Behind 14,400 units, who is footing the bill for humanoid robots?

1.44万 units shipped, 5.7 billion yuan in commercial orders, accounting for 84.7% of the global total shipped……In 2025, China’s humanoid robot industry turned in an impressive performance report.

The shipping volumes are real, and the order amounts are real. But in these orders, how many are being placed by governments and state-owned enterprises because of industrial policy? How many are paid-for test runs that automakers carry out under the name of “training”? And how many are procurement decisions made by private enterprises based on the logic of “robots are cheaper and easier to use than people”?

A year ago, Zhu Xiaohu of Sequoia China Venture Capital asked a question—one that has since been repeatedly cited: “Where are your potential commercial customers? Who would spend hundreds of thousands of yuan on a robot to do these jobs?”

A full year has passed, and this question still hasn’t been answered directly.

Orders generated by attracting investment

When you open up the biggest humanoid-robot orders of 2025, the presence of state-owned enterprises is always there.

Two domestic leading embodied intelligence companies jointly won a humanoid biped robot procurement project under China Mobile—totaling 124 million yuan, then the largest single humanoid robot order in China.

A research report from Galaxy Securities disclosed an order of 1.3 billion yuan for UBTECH. Among it, four data-collection-center-type orders from Guangxi, Zigong, Fangchenggang, and Jiujiang totaled nearly 700 million yuan, and all the procurement parties were institutions with local state-owned capital backgrounds.

Procurement by state-owned enterprises comes with internal pressure to align with industrial policy. Procurement by local governments, however, is often embedded in the exchange of interests that comes with attracting investment. Buying robots means completing the task of “supporting domestic technology.” As for what production problems the robots actually solve, that is not the core consideration of this procurement.

Wang Han, a partner at Shanghai Pudongchuan Equity Investment Fund, described the specific operating model: “Many robotics companies, riding on industry hype, when they negotiate landing conditions with local governments, will also casually require the government to support with procurement orders. They bind attracting investment with procurement together. Demand is created, not naturally grown.”

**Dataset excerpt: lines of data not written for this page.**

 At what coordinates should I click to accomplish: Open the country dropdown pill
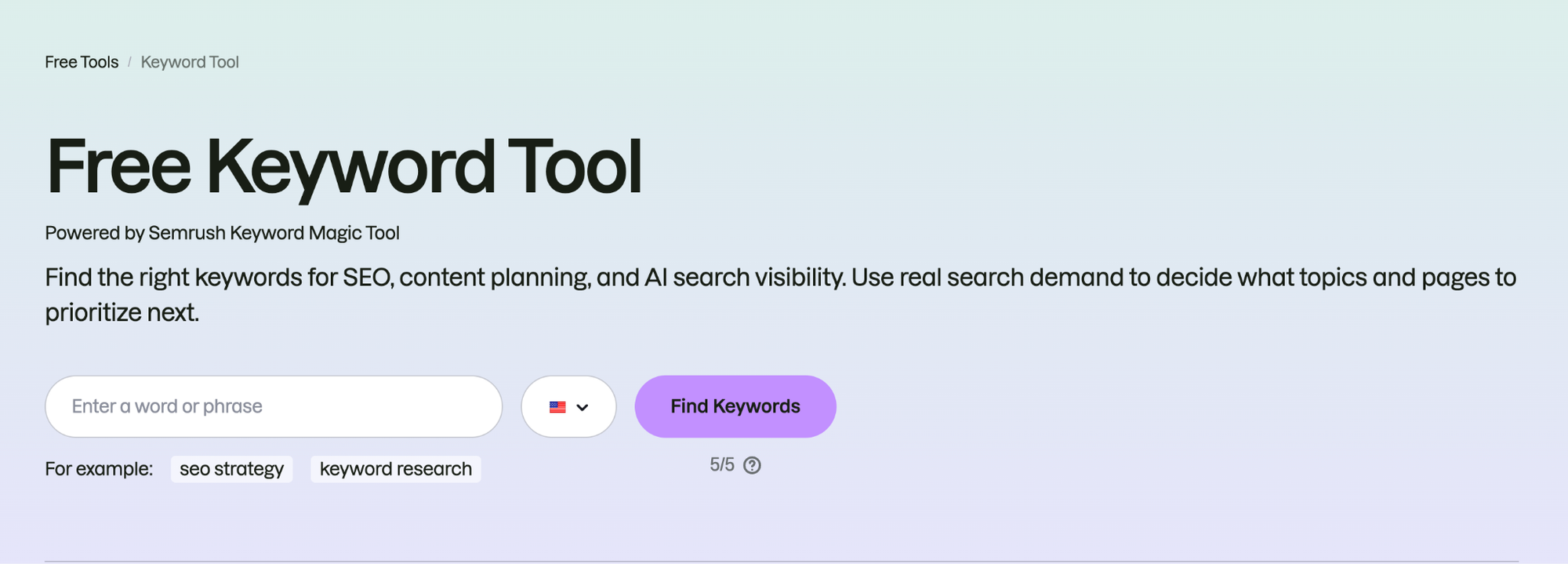pos(568,406)
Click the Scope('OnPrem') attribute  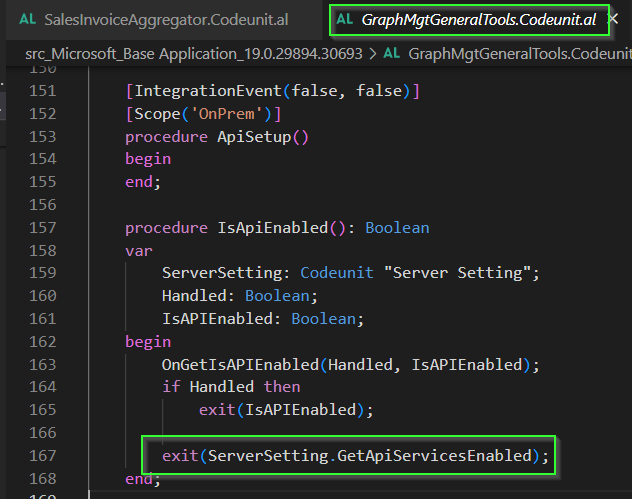203,113
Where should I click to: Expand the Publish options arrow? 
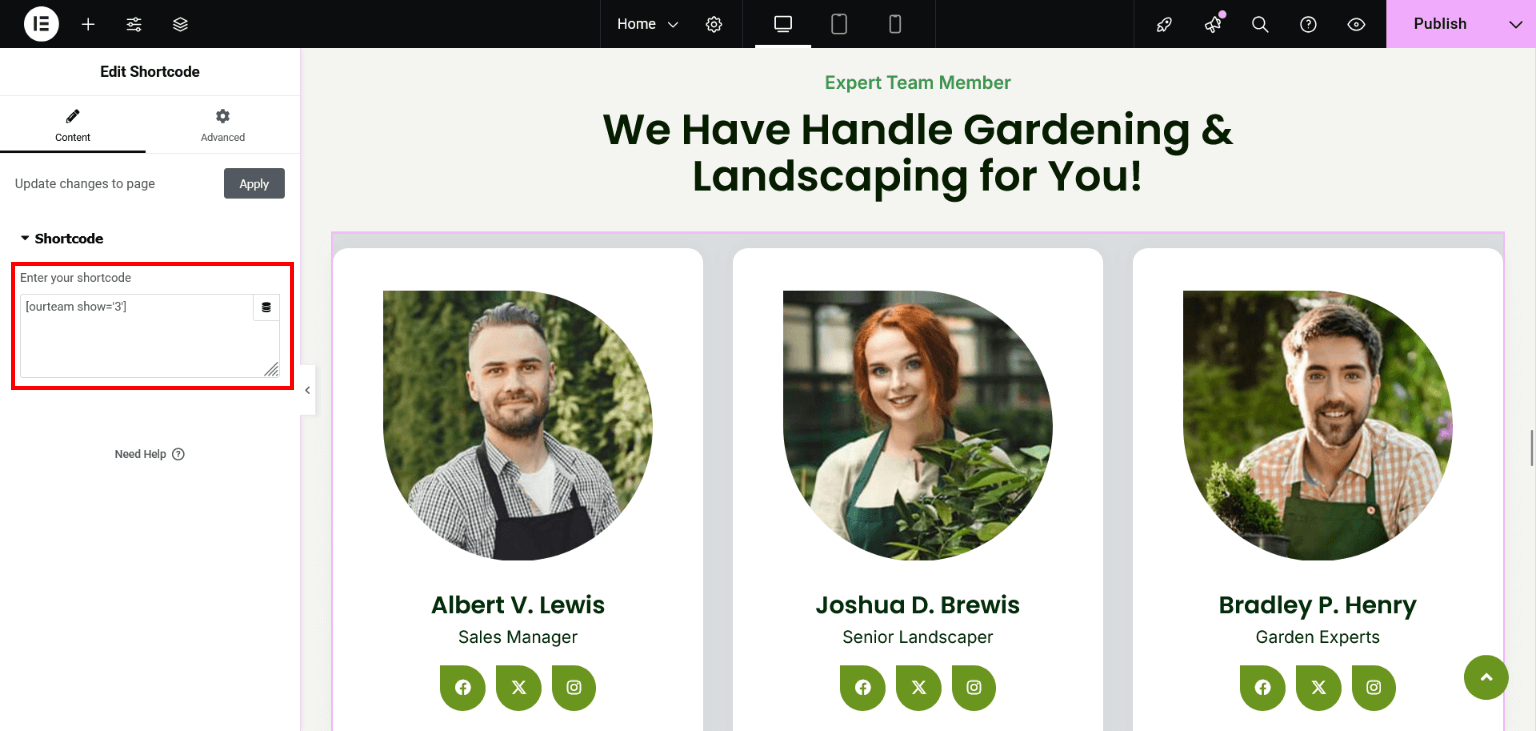[x=1515, y=24]
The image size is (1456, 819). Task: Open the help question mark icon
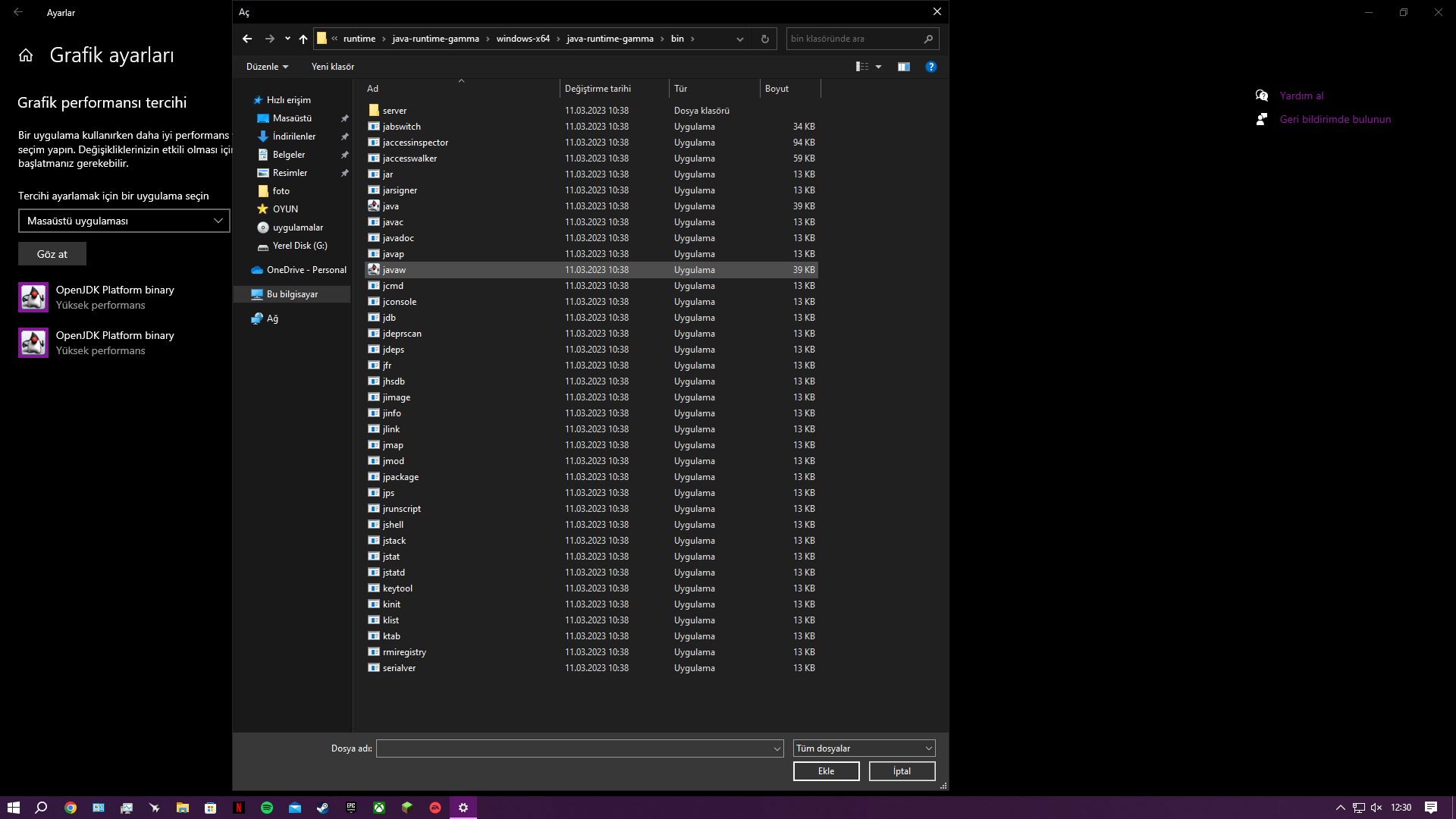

When attracting investment is swapped for procurement commitments, this chain severs the supply-side capacity numbers from the demand-side commercial validation entirely. The orders are real, but what they prove is that the policy-conduction chain is working properly—not that robots have created commercial value.

Zhu Xiaohu of Sequoia China Venture Capital said bluntly before: “Previously, the main market demand was to do research……Today there’s another new customer, and an SOE buys them back to use as a front-desk display.”

Chen Weiguang, managing partner at BlueRun Capital, is a staunch bull on the embodied intelligence track for leading investment investors. He described a more specific case: Ziyuan and automakers such as Chery cooperated to deploy humanoid robots in overseas 4S stores—“Chery thinks that when they put robots in 4S stores abroad, overseas customers will think they’re high-tech and the car is better. More often, they’re used in closed scenarios, like factories, logistics, warehousing, pharmacies, and some fun scenarios, such as 4S stores—mostly demonstrations.”

These orders typically come without service-level agreements, without strict fault-response clauses, with rare renewal records, and with the procurement party never disclosing the robots’ actual usage data. The procurement party’s KPI is “complete the procurement,” not “the robot creates value.” This distinction is the simplest standard for judging whether an order is a policy signal or a commercial signal.

The market created by such procurement has its own inherent fragility. Real industrial demand won’t fluctuate because of the viewing ratings of a gala, nor will it arise because a city leader visits.

Interns on the production line

The term “training” runs through robot company announcements, management interviews, and sell-side research reports. The wording is highly consistent, yet the meaning is rarely questioned.

In a report titled “The Year of Mass Production: A Hundred Schools Contend” released by Orient Securities, it describes UBTECH Walker S1 entering companies including BYD, Geely, and Foxconn. The modifier used is “for training,” and it points out the need to “gradually achieve mass production through 18 to 24 months of production-line training.” A bullish report titled “The Year of Mass Production” uses the core verb for the automaker scenario as “training,” not “deployment.”

Training and deployment are entirely different in nature. Deployment means delivering productive capacity from Party B to Party A; training means the robot is trained as the subject in the factory, while the factory provides real scenarios and operational data—only then does the robot company become the actual beneficiary.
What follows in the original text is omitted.